Jessica Kutz spends a lot of time explaining her beat to others. Kutz is the gender, climate, and sustainability reporter at The 19th, a nonprofit publication focused on gender. And to many people, she’s found, the link between gender and climate isn’t quickly apparent. Kutz has taken a wide-ranging approach to the beat, reporting on everything from gender-based healthcare amid climate disasters to the role women and LGBTQ+ people might play in the energy transition.

Covering Climate Now spoke recently with Kutz about stories that have exemplified her beat, the “egregious” gender-based oversights that permeate disaster planning and responses, and the opportunity for climate action to help rectify historical inequities. The conversation, with CCNow deputy director Andrew McCormick, has been edited for length and clarity. Check out all of Kutz’s coverage at The 19th here.

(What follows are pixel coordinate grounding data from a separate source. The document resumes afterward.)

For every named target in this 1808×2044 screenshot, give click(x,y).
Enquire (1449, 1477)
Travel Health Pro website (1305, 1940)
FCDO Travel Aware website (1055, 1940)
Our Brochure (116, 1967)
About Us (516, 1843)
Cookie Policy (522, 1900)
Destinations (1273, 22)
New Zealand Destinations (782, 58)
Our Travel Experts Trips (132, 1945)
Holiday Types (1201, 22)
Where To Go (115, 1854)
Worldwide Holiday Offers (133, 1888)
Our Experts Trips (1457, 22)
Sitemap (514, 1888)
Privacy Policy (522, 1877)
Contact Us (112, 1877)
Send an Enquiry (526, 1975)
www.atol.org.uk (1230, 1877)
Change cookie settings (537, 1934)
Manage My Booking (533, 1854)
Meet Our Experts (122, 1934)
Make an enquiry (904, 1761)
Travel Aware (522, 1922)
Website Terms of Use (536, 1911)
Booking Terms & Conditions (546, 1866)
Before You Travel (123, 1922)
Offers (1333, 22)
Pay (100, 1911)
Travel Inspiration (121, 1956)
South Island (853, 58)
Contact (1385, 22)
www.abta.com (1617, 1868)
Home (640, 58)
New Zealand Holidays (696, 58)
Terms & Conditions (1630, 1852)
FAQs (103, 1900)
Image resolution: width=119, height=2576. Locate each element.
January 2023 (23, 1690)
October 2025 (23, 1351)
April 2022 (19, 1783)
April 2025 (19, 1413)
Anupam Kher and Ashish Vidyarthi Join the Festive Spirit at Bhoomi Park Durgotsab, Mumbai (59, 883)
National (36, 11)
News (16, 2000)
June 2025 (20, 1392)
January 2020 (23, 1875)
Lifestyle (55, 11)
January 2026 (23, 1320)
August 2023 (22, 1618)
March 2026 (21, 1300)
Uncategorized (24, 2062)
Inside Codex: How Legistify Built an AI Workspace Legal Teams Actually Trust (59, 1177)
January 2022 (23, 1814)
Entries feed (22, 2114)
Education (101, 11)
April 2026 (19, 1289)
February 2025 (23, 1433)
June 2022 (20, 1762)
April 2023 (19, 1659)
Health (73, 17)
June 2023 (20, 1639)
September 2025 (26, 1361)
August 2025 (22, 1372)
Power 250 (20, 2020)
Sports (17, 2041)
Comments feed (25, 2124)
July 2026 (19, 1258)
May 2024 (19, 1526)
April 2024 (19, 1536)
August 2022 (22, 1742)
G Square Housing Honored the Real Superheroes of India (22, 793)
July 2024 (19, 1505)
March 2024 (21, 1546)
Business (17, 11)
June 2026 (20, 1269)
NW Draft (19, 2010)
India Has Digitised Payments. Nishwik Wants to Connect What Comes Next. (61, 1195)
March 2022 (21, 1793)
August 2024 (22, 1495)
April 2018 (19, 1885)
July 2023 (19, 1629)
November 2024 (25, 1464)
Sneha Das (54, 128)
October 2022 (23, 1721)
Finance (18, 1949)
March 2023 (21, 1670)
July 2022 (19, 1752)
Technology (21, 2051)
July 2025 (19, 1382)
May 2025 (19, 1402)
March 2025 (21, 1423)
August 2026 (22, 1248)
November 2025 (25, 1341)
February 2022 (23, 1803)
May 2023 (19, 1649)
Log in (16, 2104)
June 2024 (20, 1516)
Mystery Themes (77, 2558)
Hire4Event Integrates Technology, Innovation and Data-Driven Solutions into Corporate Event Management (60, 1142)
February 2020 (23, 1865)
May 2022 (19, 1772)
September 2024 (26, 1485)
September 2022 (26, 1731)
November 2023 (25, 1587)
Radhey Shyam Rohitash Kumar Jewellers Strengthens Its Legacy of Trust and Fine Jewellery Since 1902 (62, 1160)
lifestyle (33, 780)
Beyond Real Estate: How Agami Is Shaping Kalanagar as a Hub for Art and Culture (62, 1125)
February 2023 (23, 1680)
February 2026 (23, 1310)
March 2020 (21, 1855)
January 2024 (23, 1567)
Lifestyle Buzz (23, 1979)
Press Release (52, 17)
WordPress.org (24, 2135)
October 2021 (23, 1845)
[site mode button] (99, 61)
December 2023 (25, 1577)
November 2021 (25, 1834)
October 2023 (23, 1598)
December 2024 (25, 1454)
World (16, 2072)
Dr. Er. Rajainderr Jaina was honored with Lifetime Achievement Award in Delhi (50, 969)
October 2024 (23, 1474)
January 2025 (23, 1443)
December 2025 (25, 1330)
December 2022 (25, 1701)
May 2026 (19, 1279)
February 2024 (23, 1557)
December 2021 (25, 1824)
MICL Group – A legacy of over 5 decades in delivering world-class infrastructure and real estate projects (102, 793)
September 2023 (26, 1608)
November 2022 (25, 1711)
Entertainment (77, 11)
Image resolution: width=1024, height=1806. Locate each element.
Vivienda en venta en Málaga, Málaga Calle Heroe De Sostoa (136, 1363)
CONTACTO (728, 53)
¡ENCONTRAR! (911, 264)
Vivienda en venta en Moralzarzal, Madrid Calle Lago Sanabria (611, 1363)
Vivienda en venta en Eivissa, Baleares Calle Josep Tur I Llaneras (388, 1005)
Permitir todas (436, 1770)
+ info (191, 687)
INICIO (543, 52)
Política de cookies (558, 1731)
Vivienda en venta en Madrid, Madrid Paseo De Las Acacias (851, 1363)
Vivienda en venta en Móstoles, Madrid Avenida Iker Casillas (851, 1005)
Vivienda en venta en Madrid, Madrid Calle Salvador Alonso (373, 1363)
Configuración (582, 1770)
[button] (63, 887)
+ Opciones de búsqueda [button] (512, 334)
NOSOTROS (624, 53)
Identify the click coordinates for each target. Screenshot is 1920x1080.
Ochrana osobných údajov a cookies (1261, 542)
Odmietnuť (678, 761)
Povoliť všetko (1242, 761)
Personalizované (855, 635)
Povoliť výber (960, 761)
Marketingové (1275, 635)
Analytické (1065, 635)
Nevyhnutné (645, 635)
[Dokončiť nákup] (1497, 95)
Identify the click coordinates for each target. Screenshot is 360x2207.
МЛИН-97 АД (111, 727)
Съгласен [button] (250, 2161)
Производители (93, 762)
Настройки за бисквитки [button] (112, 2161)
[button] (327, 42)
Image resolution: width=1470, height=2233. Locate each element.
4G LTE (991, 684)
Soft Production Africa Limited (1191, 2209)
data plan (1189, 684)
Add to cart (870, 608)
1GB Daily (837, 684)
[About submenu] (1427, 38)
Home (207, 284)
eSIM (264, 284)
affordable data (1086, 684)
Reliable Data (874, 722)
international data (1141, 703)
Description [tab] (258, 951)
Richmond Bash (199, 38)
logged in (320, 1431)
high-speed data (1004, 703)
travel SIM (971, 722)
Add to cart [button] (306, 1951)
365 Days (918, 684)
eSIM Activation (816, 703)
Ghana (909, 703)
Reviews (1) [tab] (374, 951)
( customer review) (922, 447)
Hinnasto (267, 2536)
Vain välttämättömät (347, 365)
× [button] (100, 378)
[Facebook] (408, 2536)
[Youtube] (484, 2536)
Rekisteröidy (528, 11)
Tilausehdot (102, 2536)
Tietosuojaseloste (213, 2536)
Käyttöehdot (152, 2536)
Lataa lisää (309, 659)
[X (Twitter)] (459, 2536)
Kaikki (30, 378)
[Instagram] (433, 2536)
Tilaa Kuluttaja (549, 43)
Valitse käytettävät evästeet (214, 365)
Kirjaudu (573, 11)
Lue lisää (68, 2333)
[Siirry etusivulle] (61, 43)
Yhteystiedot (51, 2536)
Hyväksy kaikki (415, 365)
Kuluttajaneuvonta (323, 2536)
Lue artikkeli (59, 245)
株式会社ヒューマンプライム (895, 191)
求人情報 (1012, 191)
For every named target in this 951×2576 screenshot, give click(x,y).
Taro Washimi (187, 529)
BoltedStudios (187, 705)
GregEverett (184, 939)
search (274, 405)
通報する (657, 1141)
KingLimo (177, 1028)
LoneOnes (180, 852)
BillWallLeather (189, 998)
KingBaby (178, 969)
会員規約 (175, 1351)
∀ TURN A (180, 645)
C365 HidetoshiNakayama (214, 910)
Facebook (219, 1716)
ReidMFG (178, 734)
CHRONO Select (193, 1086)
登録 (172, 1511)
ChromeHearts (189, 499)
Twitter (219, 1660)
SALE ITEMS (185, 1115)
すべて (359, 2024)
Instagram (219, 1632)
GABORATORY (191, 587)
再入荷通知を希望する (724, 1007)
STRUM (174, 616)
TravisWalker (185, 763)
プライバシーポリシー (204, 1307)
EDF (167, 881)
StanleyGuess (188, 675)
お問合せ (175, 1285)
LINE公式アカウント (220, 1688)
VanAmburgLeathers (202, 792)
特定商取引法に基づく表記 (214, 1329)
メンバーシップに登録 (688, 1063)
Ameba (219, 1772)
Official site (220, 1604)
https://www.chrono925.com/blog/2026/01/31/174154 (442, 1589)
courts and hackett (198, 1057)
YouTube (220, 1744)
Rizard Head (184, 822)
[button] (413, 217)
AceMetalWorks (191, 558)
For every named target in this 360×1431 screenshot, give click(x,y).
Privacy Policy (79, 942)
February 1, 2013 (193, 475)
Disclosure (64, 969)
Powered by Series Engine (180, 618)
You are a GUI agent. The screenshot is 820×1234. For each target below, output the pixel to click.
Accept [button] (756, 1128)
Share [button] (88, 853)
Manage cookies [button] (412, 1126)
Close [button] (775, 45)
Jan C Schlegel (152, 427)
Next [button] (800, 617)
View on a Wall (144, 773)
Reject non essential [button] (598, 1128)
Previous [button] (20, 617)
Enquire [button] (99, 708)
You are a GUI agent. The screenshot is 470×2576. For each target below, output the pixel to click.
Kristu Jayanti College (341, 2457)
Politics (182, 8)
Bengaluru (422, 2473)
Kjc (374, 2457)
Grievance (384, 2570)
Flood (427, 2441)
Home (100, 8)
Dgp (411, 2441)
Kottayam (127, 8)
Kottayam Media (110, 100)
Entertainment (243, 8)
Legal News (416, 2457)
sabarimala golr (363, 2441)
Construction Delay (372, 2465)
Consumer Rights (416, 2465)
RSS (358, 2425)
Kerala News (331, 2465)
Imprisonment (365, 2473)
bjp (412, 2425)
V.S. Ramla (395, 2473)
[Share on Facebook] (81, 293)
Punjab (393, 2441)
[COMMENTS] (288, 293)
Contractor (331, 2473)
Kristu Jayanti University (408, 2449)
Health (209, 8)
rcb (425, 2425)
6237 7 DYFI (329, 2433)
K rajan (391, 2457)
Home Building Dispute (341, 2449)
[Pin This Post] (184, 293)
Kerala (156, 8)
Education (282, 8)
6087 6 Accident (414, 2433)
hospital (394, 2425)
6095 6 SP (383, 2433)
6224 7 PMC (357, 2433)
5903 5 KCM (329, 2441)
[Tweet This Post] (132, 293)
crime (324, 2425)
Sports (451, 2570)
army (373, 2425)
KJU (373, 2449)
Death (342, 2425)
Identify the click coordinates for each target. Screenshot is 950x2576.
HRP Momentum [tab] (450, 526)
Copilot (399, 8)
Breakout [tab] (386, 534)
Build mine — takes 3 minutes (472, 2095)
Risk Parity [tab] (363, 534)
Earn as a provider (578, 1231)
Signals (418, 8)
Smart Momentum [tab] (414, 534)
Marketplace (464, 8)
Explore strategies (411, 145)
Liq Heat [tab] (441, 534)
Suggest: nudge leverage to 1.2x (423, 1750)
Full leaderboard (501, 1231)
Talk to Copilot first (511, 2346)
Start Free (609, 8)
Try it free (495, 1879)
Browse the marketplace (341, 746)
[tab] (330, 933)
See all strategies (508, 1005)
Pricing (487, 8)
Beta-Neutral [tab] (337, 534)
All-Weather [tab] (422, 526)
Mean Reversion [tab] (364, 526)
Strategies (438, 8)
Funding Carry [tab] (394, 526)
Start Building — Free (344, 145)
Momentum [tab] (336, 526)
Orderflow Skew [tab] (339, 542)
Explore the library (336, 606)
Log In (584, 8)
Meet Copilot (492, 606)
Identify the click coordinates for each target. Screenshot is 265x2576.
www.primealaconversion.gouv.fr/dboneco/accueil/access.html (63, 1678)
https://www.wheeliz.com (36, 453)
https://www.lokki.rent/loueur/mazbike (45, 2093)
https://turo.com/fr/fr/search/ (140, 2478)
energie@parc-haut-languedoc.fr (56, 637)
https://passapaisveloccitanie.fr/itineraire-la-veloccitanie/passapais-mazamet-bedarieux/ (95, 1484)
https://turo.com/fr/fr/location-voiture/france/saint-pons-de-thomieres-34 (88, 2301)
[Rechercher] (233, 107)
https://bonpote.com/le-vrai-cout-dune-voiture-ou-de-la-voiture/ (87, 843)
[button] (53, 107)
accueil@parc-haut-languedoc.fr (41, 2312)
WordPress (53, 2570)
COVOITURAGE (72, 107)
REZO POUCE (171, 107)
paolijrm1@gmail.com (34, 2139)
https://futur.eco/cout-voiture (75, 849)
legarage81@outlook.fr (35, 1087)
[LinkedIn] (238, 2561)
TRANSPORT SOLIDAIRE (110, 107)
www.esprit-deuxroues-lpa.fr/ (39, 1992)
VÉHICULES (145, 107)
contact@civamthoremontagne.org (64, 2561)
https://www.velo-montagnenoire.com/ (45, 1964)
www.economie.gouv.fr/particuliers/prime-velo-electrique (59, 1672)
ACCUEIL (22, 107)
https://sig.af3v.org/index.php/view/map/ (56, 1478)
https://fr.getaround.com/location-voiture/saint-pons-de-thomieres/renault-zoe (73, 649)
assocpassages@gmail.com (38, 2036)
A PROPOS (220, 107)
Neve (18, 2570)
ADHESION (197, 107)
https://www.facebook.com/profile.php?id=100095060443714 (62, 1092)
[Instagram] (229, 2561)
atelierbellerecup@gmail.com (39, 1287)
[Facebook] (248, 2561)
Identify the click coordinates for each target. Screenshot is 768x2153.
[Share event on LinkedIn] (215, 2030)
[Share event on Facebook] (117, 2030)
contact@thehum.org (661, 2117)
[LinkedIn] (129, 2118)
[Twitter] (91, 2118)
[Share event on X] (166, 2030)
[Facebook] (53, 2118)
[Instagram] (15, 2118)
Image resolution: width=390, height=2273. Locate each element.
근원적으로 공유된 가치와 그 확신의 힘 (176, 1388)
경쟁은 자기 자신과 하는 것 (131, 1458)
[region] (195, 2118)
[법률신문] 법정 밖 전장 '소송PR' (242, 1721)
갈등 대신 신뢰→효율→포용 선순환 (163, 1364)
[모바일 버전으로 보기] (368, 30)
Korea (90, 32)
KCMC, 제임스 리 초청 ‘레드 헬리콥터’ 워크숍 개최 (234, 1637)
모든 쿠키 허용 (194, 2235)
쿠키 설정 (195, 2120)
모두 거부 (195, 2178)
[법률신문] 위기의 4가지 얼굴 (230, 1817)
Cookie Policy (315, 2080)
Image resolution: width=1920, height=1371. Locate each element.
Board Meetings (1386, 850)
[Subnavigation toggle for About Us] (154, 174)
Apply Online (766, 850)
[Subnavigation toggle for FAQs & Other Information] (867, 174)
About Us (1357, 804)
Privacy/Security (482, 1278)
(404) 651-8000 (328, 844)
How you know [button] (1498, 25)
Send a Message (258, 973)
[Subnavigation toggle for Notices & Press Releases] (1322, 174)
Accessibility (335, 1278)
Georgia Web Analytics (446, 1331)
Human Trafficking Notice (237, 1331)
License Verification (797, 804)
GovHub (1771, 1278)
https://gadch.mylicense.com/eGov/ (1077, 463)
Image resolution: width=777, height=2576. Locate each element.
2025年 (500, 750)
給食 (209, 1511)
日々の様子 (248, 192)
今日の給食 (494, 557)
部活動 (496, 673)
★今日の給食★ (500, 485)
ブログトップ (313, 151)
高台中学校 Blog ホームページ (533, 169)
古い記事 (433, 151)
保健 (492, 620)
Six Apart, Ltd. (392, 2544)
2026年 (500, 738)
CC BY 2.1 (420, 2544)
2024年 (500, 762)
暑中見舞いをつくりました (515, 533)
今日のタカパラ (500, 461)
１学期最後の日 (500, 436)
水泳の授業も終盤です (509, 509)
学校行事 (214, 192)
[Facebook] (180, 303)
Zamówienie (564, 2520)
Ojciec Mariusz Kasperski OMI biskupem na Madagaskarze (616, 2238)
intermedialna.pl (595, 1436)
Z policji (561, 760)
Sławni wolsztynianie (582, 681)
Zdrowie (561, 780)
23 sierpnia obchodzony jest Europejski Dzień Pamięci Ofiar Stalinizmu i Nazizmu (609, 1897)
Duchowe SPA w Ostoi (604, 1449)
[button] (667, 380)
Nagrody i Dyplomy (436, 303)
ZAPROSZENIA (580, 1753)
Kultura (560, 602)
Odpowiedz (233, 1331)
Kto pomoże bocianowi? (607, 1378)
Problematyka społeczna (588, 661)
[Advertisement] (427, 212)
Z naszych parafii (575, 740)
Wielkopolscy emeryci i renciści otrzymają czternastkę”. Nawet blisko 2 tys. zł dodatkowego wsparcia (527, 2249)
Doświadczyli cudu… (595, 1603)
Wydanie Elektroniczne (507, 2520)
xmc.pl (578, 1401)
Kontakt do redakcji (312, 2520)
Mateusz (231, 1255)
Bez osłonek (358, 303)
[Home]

How do you explain your beat to people who aren’t journalists or don’t work in climate?

[Laughs] That is the question I dread. I’ve been on the beat for two years, and I’ve learned that a lot of people, certainly in the US, really don’t think about the intersection of gender and climate. People tend to think I’m reporting internationally. When they think of climate change impacting women, they think of women in other countries.

That’s an interesting bias.

This is starting to shift, but I think many Americans still see climate change as something elsewhere. So a lot of my beat is explaining this basic idea that people who are socioeconomically vulnerable, or who have a vulnerable place in society, are typically impacted most by climate change, and gender—this goes for women and LGBTQ+ people—is a huge part of that.

Women are disproportionately low-income, disproportionately single parents, and disproportionately they live in public housing. These three factors alone mean that when a natural disaster hits, for example, they’re among the populations that feel it most.

Women are also more likely to be caring for others in these situations, whether they’re pregnant or caretaking for the elderly or children. And of course, that’s not just true elsewhere globally but also here in the US.

Meanwhile, women don’t have equal representation in government, or in emergency planning. If the majority of people making decisions about evacuation shelters are men, for example, they’re unlikely to think about the needs of someone who’s breastfeeding. So, often, emergency shelters lack privacy or proper supplies to sterilize baby bottles. A shelter might have powdered formula, but then there’s no clean water to mix it with. I spoke with a researcher once who’d studied government disaster plans, and she found there was more guidance around what to do with pets than with infants.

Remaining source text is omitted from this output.